> **ABOUT THIS TASK**
Reproduce all records below exactly.
[Start of section]
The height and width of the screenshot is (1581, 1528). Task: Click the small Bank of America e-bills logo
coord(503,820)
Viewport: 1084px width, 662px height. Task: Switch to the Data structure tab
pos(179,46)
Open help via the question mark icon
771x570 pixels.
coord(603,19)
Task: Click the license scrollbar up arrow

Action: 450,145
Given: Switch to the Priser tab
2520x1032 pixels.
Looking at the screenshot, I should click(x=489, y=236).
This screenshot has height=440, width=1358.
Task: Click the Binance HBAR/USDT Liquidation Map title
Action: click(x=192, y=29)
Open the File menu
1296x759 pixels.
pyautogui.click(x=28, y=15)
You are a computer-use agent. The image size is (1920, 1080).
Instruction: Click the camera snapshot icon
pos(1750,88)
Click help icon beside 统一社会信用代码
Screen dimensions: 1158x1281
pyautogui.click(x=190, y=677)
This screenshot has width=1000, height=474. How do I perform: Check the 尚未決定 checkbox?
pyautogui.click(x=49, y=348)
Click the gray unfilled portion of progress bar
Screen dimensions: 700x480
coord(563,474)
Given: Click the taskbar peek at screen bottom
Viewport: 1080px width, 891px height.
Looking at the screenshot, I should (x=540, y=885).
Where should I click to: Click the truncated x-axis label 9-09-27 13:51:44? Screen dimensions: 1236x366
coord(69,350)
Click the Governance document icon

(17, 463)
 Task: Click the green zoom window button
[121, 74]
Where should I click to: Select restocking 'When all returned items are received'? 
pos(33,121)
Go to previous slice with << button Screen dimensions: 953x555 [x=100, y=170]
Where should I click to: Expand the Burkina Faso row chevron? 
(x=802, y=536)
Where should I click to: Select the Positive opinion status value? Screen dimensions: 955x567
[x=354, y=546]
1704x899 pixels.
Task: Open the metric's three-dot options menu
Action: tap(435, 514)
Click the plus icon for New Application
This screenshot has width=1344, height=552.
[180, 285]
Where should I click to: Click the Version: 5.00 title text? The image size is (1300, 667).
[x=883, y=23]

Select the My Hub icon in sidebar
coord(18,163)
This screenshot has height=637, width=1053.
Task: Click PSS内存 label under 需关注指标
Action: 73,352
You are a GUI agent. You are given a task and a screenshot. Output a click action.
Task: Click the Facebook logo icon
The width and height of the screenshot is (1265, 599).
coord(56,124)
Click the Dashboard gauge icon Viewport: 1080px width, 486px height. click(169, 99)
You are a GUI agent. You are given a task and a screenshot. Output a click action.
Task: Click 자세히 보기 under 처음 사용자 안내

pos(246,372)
[End of section]
> **ANSWER BOX**
The height and width of the screenshot is (1581, 1528). Task: Click the small Bank of America e-bills logo
coord(503,820)
Viewport: 1084px width, 662px height. Task: Switch to the Data structure tab
pos(179,46)
Open help via the question mark icon
771x570 pixels.
coord(603,19)
Task: Click the license scrollbar up arrow

Action: 450,145
Given: Switch to the Priser tab
2520x1032 pixels.
Looking at the screenshot, I should click(x=489, y=236).
This screenshot has height=440, width=1358.
Task: Click the Binance HBAR/USDT Liquidation Map title
Action: click(x=192, y=29)
Open the File menu
1296x759 pixels.
pyautogui.click(x=28, y=15)
You are a computer-use agent. The image size is (1920, 1080).
Instruction: Click the camera snapshot icon
pos(1750,88)
Click help icon beside 统一社会信用代码
Screen dimensions: 1158x1281
pyautogui.click(x=190, y=677)
This screenshot has width=1000, height=474. How do I perform: Check the 尚未決定 checkbox?
pyautogui.click(x=49, y=348)
Click the gray unfilled portion of progress bar
Screen dimensions: 700x480
coord(563,474)
Given: Click the taskbar peek at screen bottom
Viewport: 1080px width, 891px height.
Looking at the screenshot, I should (x=540, y=885).
Where should I click to: Click the truncated x-axis label 9-09-27 13:51:44? Screen dimensions: 1236x366
coord(69,350)
Click the Governance document icon

(17, 463)
 Task: Click the green zoom window button
[121, 74]
Where should I click to: Select restocking 'When all returned items are received'? 
pos(33,121)
Go to previous slice with << button Screen dimensions: 953x555 [x=100, y=170]
Where should I click to: Expand the Burkina Faso row chevron? 
(x=802, y=536)
Where should I click to: Select the Positive opinion status value? Screen dimensions: 955x567
[x=354, y=546]
1704x899 pixels.
Task: Open the metric's three-dot options menu
Action: tap(435, 514)
Click the plus icon for New Application
This screenshot has width=1344, height=552.
[180, 285]
Where should I click to: Click the Version: 5.00 title text? The image size is (1300, 667).
[x=883, y=23]

Select the My Hub icon in sidebar
coord(18,163)
This screenshot has height=637, width=1053.
Task: Click PSS内存 label under 需关注指标
Action: 73,352
You are a GUI agent. You are given a task and a screenshot. Output a click action.
Task: Click the Facebook logo icon
The width and height of the screenshot is (1265, 599).
coord(56,124)
Click the Dashboard gauge icon Viewport: 1080px width, 486px height. click(169, 99)
You are a GUI agent. You are given a task and a screenshot. Output a click action.
Task: Click 자세히 보기 under 처음 사용자 안내

pos(246,372)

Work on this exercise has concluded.